# NEW Wolf Eyes 2 Stage HID Shark I 24W/10W



## [email protected] (Jul 12, 2007)

Hi Guys,
One thing I couldn’t fit in the title is the Digital 4 Stage tail cap!!! 12 LED’s that work as a low light source, battery capacity meter, emergency becan and SOS signal.

The 4 modes can be cycled through by twisting on and off the LED tail cap. Pausing for more than 2 seconds will reset the circuit and start over at candle mode. 
Mode 1 - Candle mode is 10 lumens (max) and runs for 45 hours
Mode 2 – Battery capacity meter: 12 LED = 75% - 100%, 10 LED = 50% - 75%, 8 LED = 25% - 50%, 6 LED = shows the capacity is low and needs to be recharged
Mode 3 – Becan/Stand by: 2 quick flashes every 2 seconds for up to 180 hours
Mode 4 – SOS for up to 100 hours

A picture for ya!






These things are really nice!!! It still uses a rotary switch for activation but with a button switch by the bezel (where a MagLite would be) you can switch from 10W to 24W with ease! 
Output: 24W = 1800 (bulb lumen) for 60 minutes, and 10W = 550 (bulb lumen) for 130 minutes.

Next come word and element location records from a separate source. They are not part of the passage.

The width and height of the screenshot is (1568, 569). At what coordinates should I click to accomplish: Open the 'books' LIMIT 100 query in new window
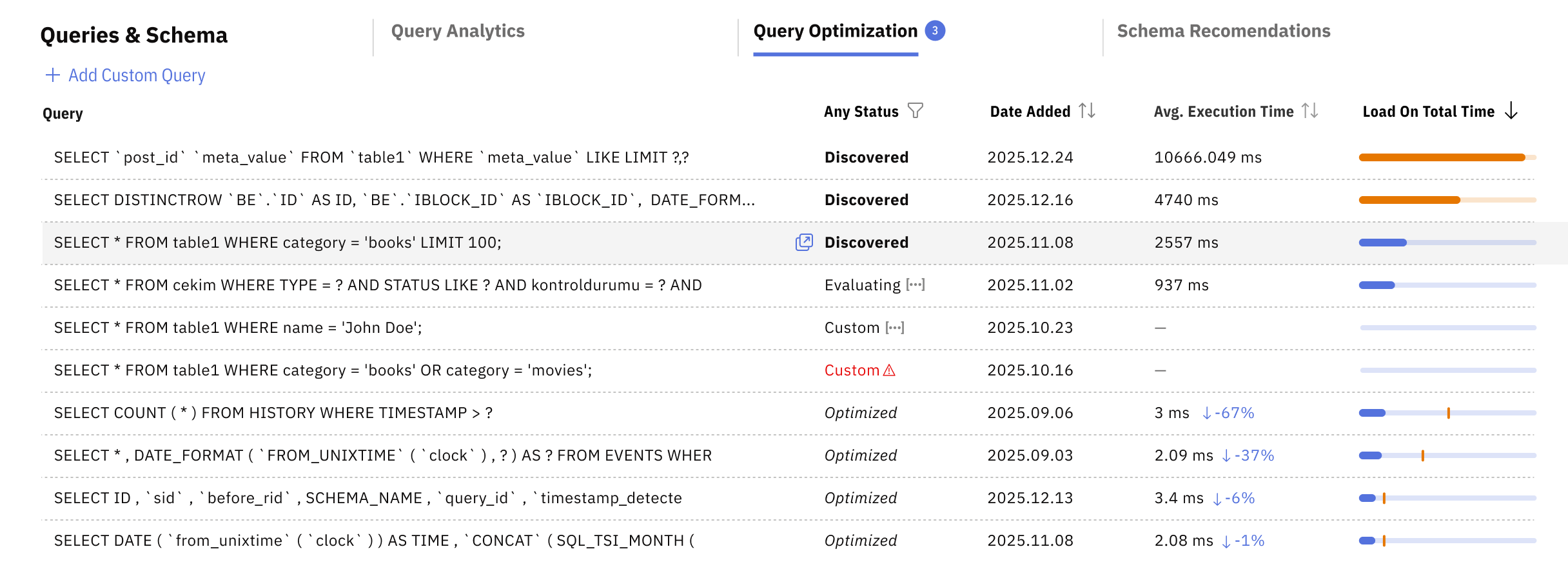(804, 243)
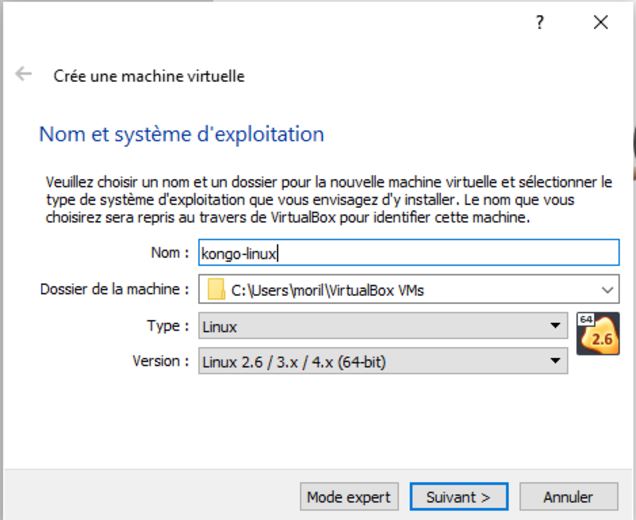Screen dimensions: 636x520
Task: Click the "Dossier de la machine :" label
Action: coord(114,290)
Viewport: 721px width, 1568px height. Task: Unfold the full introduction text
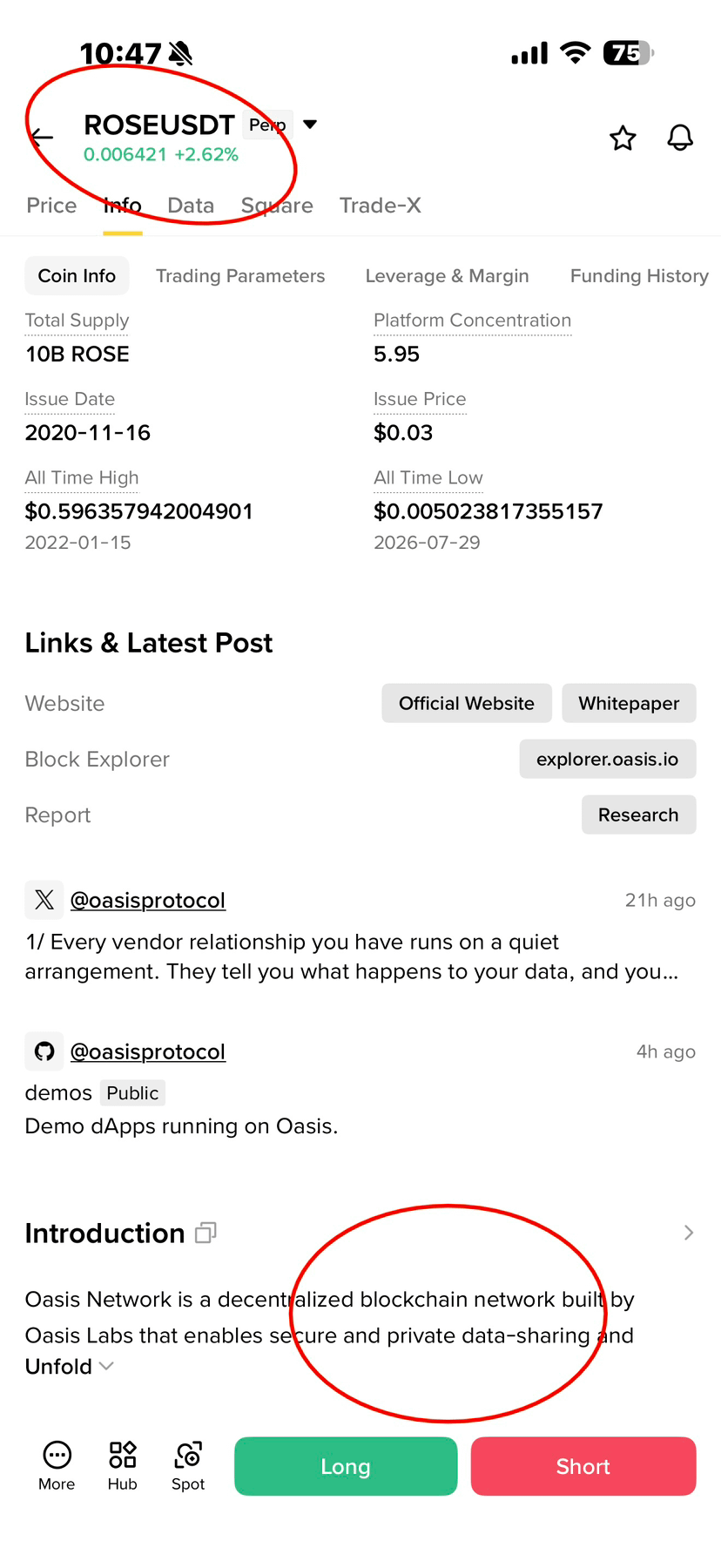(x=69, y=1366)
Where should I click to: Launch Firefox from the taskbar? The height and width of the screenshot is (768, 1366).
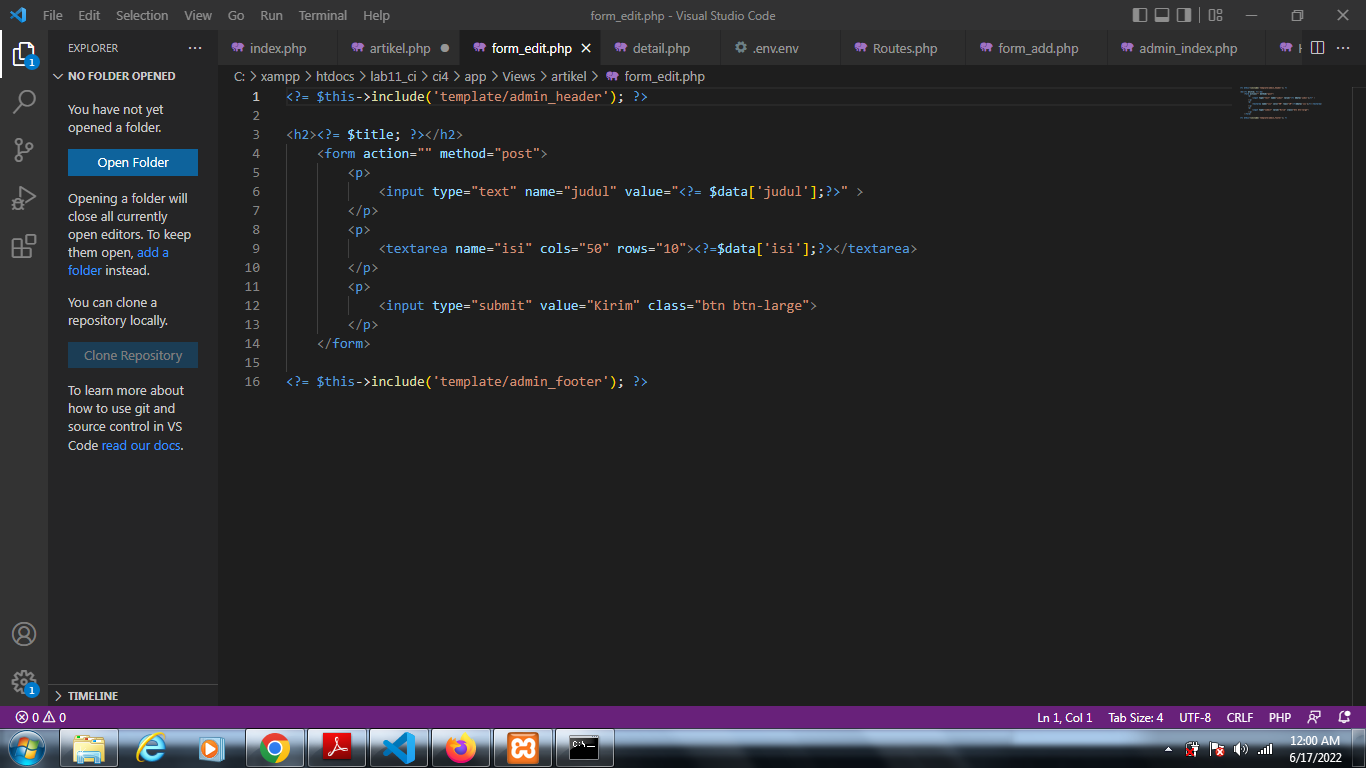tap(460, 747)
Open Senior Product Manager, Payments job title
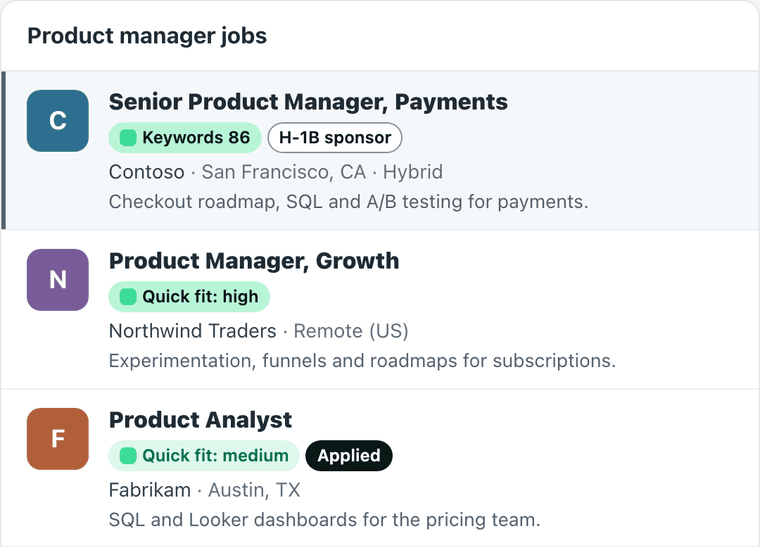The width and height of the screenshot is (760, 547). (x=308, y=102)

The working beam divergence is 4° to 16° and adjustable by rotating the bezel! 

Note, this light can not be charged while on like the previous Sharks! Charging while the light is on will damage the unit and void the warranty.


----------



## Phaserburn (Jul 12, 2007)

Mike, wow! A dual mode brightness HID with pushbutton toggle! To clarify: the led tailcap can:
1. have all 12 leds on for close up light
2. be in battery meter mode
3. be in beacon mode
Is this correct?

What will the price be?

Beamshots vs the AE24 and Boxer would be interesting as would views of that tailcap.

I find it appealing as it captures one of the features that I like most about WE all along; big headlamp and led tailcap for dual output.


----------



## cchurchi (Jul 12, 2007)

Every time I turn around, Wolf Eyes is offering something new. Now they even offer a dual output HID? What a company!

Next thing you know, they will have a 3 X 168A (18650) tripple Cree light on the market...... (hint, hint)


----------



## [email protected] (Jul 13, 2007)

Phaserburn said:


> Mike, wow! A dual mode brightness HID with pushbutton toggle! To clarify: the led tailcap can:
> 1. have all 12 leds on for close up light
> 2. be in battery meter mode
> 3. be in beacon mode
> ...


Hi Phaserburn,
I’m glad you asked these questions! I went and looked at the instructions again and found that I missed a mode which is SOS.  The runtimes for SOS and Becan/Stand by modes are with a fully charged battery, running the HID main lamp will shorten LED tail cap runtimes of course. 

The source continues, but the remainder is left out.